Monday, September 8, 2014

Big guns aim at coercion rule

“U.S. trucker coercion rule could impact global supply chains.”

Holy moly! Skyrocketing prices! Shippers and brokers in jail! The end of logistics as we know it!

OK, I’m overstating the case. But then, so are the industry groups quoted in the Journal of Commerce article under this headline. It’s all about reactions to the proposed FMCSA rule intended to protect you from coercion to break HOS rules.

Of course the rule, which finally acknowledges pressures on drivers, doesn’t go far enough. Enforcement depends on individual drivers to document coercion, file complaints, and follow through – not easily done or even possible when you’re dependent on relationships likely to explode if you complain.

But these guys have it the other way around.

As they see it, the proposed rule would enable nit-picky drivers to make trouble for dispatchers, brokers, shippers, receivers, ocean carriers, manufacturers, or just about anybody in the supply chain from an Italian cheese maker to the pizza delivery guy at your door.

As if truck drivers keep lawyers on retainer.

The National Shippers Strategic Transportation Council, NASSTRAC, calls the proposal “a stunning overreach and abuse of regulatory power.” The custom brokers’ group with a name too long to deal with says, “Shippers and transportation intermediaries typically hire trucking companies rather than the drivers those companies employ.”

And the Transportation Intermediaries Association, TIA, is upset that the proposal would “expose shippers, receivers, and (brokers) to vicarious liability suits.”

Well, yeah. That’s the whole idea. Vicarious – meaning secondhand or by proxy in law – is exactly the kind of responsibility targeted by the proposal.

If a broker tells a carrier a shipment must be delivered without regard to the hours available to a driver, then that broker should bear some responsibility. If manufacturers, logistics companies, or others create supply chains with unreasonable truck transit demands as part of the bid specs, then they should be as accountable as the carriers who win the bids.

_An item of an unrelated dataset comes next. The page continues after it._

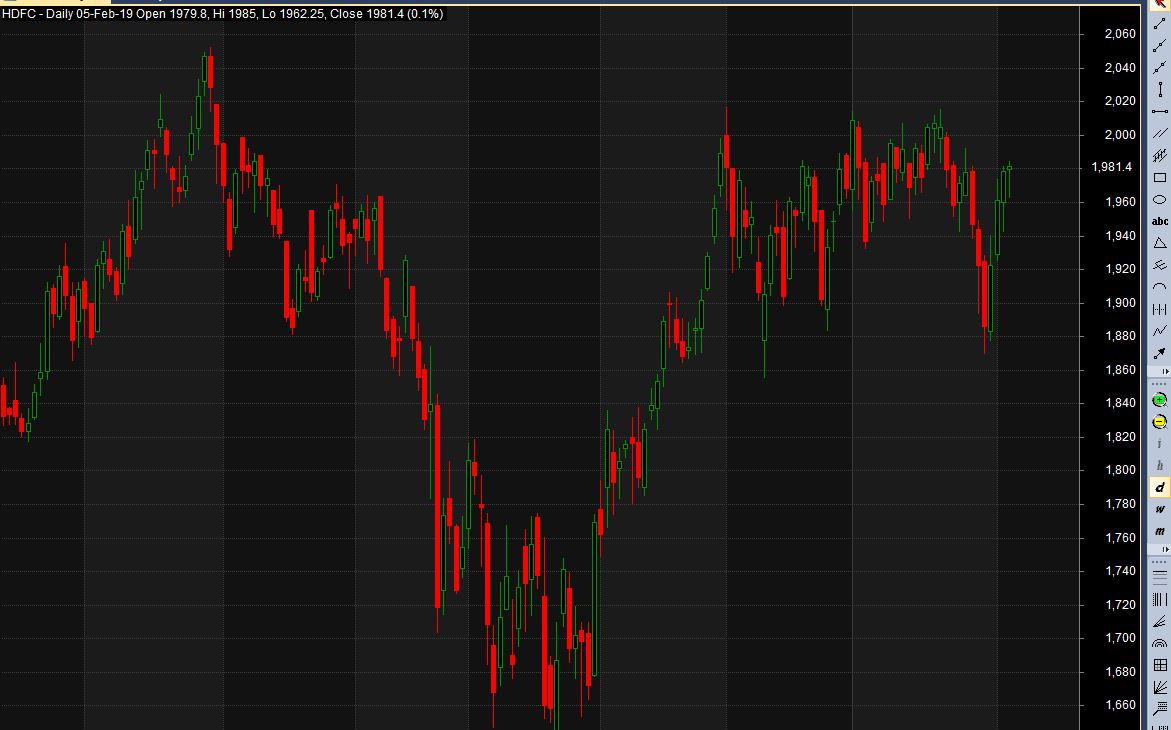The width and height of the screenshot is (1171, 730).
Task: Pick the Horizontal line drawing tool
Action: pyautogui.click(x=1160, y=111)
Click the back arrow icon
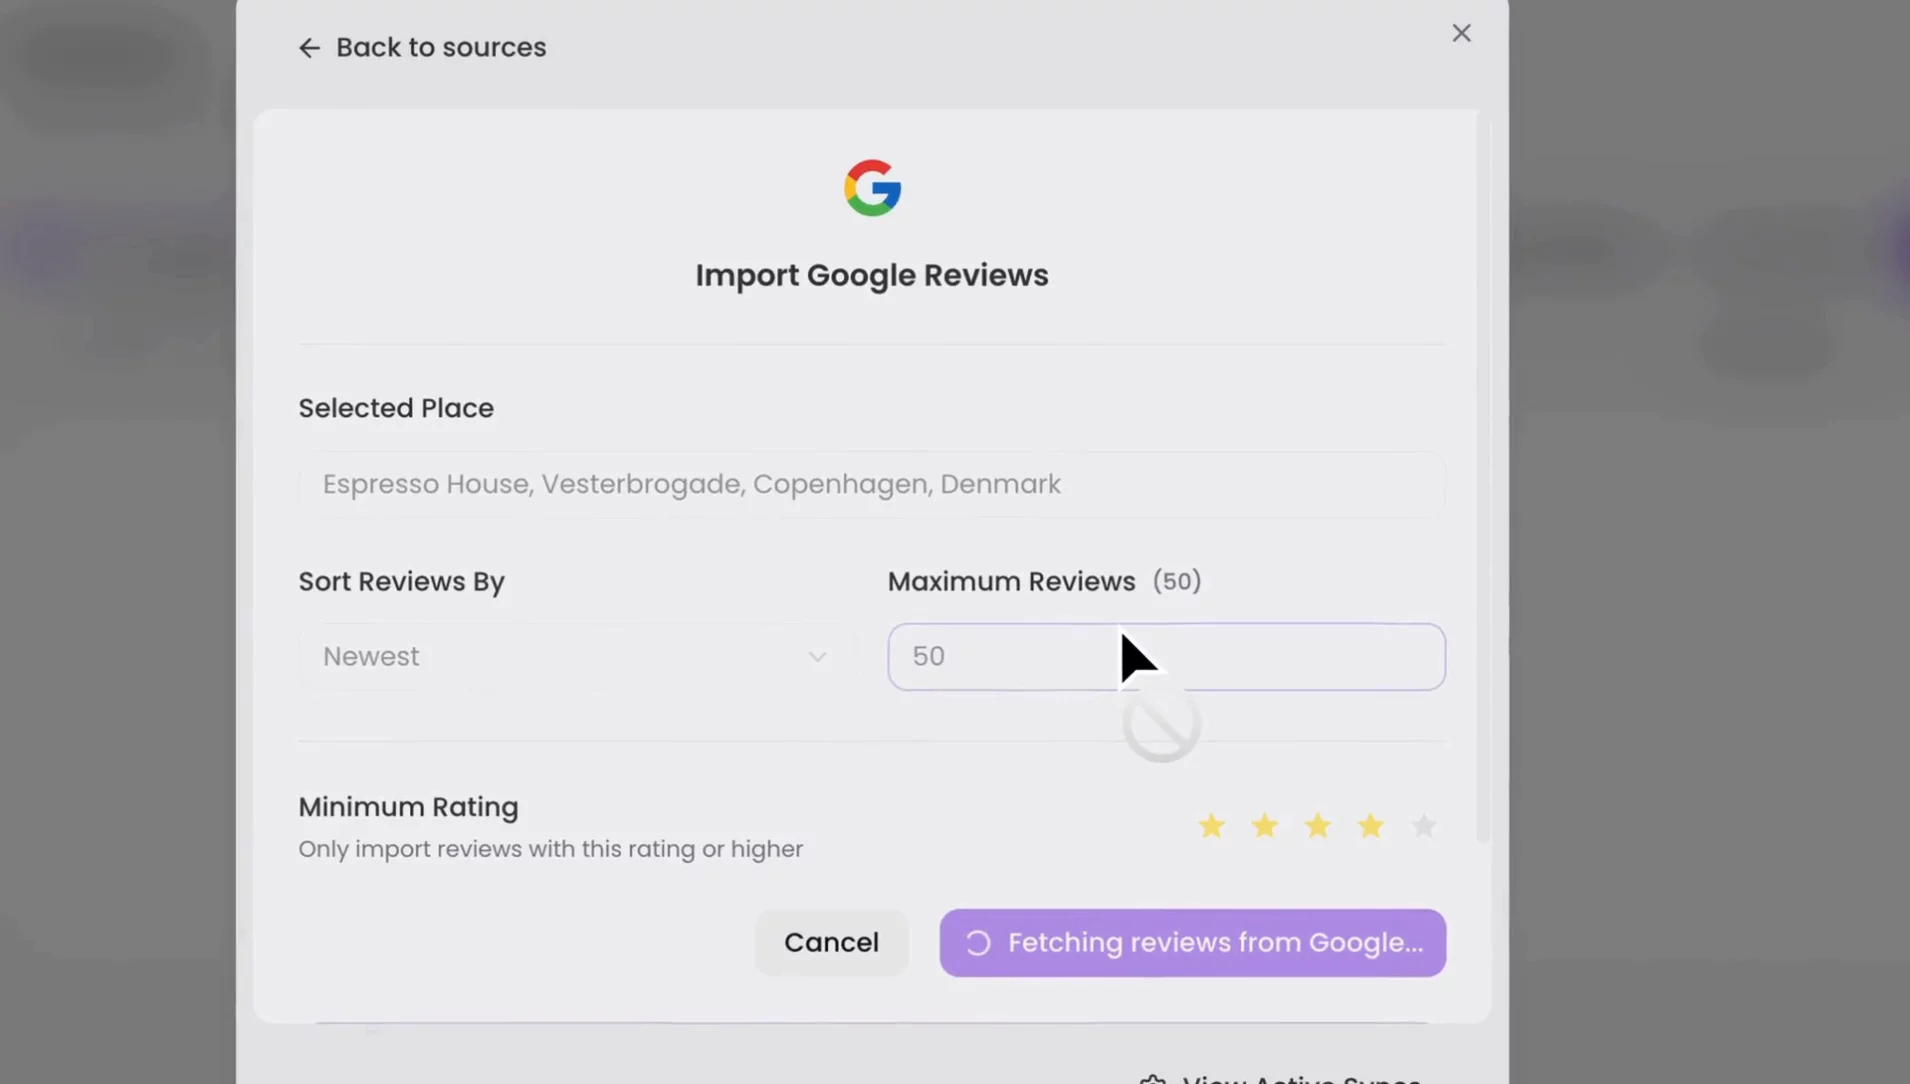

There’s nothing “stunning” about government reach in the proposal. Secondhand, or “vicarious,” liability is well established in the courts. When brokers hire unsafe carriers or improperly supervise drivers and accidents ensue, secondary parties are held liable for their roles. For example, C.H. Robinson, one of the biggest brokers in the world, was ordered to pay more than $23 million in a fatal 2008 crash of a truck it hired. It lost an appeal of the judgment in 2011.

No one is overreaching here, simply recognizing responsibility where it actually lies. 

In the day-to-day world of trucking, drivers have few options when it comes to coercion. You can accede to it and break the rules at the risk of your safety – never mind your safety rating.

Or you can decline and take the business consequences – lose a load or lose a job, perhaps. But most drivers work so close to the edge and each paycheck is so critical, that the idea of filing a complaint and seeing it through a bureaucratic trek with an uncertain outcome is not an option at all.

Even so, the big guns of commerce have come out blazing. It appears they’re going to do everything they can to make this proposal, inadequate as it is, go away altogether.